Source records

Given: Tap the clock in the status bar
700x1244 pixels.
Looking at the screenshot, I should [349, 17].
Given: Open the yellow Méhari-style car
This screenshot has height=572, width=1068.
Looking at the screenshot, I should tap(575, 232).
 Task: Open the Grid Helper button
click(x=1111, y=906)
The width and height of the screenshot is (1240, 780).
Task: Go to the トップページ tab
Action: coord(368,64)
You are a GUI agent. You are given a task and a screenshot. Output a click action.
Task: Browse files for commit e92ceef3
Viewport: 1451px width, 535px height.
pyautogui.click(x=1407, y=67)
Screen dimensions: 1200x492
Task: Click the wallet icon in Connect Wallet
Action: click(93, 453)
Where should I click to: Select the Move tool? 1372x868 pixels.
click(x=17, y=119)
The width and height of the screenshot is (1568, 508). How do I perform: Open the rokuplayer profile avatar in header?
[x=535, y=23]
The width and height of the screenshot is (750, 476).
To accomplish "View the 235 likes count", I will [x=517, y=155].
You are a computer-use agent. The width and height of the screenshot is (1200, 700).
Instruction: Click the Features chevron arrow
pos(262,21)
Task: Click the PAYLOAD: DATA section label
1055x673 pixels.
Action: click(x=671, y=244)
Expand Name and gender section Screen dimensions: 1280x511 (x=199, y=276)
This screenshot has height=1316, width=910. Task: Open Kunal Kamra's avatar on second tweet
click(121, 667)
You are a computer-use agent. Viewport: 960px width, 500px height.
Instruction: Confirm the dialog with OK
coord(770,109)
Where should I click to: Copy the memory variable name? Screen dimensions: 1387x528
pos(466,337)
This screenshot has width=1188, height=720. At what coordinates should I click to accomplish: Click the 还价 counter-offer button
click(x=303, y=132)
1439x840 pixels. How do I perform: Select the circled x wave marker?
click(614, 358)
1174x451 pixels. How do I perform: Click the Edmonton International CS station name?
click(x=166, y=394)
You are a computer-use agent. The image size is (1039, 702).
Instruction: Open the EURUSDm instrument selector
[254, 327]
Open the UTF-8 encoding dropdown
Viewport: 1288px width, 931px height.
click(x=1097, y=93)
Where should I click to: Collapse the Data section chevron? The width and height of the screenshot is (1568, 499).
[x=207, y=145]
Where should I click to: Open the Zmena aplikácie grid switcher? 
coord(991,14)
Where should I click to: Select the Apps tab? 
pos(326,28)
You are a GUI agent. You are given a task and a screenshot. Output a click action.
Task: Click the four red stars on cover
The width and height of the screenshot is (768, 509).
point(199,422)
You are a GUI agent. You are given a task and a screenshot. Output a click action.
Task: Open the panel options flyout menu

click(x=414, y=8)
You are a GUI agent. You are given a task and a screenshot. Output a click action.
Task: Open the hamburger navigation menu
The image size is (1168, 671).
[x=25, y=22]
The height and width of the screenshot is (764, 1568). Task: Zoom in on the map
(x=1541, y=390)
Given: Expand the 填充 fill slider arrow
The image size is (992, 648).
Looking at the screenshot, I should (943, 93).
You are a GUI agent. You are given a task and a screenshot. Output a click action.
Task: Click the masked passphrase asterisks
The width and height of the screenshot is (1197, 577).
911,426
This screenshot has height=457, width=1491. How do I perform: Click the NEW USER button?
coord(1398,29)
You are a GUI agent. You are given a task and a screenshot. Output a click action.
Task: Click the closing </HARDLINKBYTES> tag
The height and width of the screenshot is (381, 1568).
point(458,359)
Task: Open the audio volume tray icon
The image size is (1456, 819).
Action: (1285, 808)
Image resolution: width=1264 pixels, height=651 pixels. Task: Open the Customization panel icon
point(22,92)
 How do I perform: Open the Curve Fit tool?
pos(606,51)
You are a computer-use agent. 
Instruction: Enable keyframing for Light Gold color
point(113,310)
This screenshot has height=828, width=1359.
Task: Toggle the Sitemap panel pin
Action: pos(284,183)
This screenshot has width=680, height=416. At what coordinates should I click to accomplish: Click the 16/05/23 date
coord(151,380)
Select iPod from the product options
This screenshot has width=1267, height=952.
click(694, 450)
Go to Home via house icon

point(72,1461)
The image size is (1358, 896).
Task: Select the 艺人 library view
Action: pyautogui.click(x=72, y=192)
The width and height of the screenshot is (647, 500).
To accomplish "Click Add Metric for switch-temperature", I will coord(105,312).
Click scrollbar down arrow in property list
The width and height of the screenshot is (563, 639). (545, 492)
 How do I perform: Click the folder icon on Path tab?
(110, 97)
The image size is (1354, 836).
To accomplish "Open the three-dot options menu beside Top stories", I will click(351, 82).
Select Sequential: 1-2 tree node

PROBLEM STATEMENT: Only the line containing "The image size is (1354, 836)." and the lines after it, up to and including the last line of the data, should appear in the answer, exactly as written.

WRITTEN ANSWER:
The image size is (1354, 836).
To accomplish "Open the three-dot options menu beside Top stories", I will click(351, 82).
Select Sequential: 1-2 tree node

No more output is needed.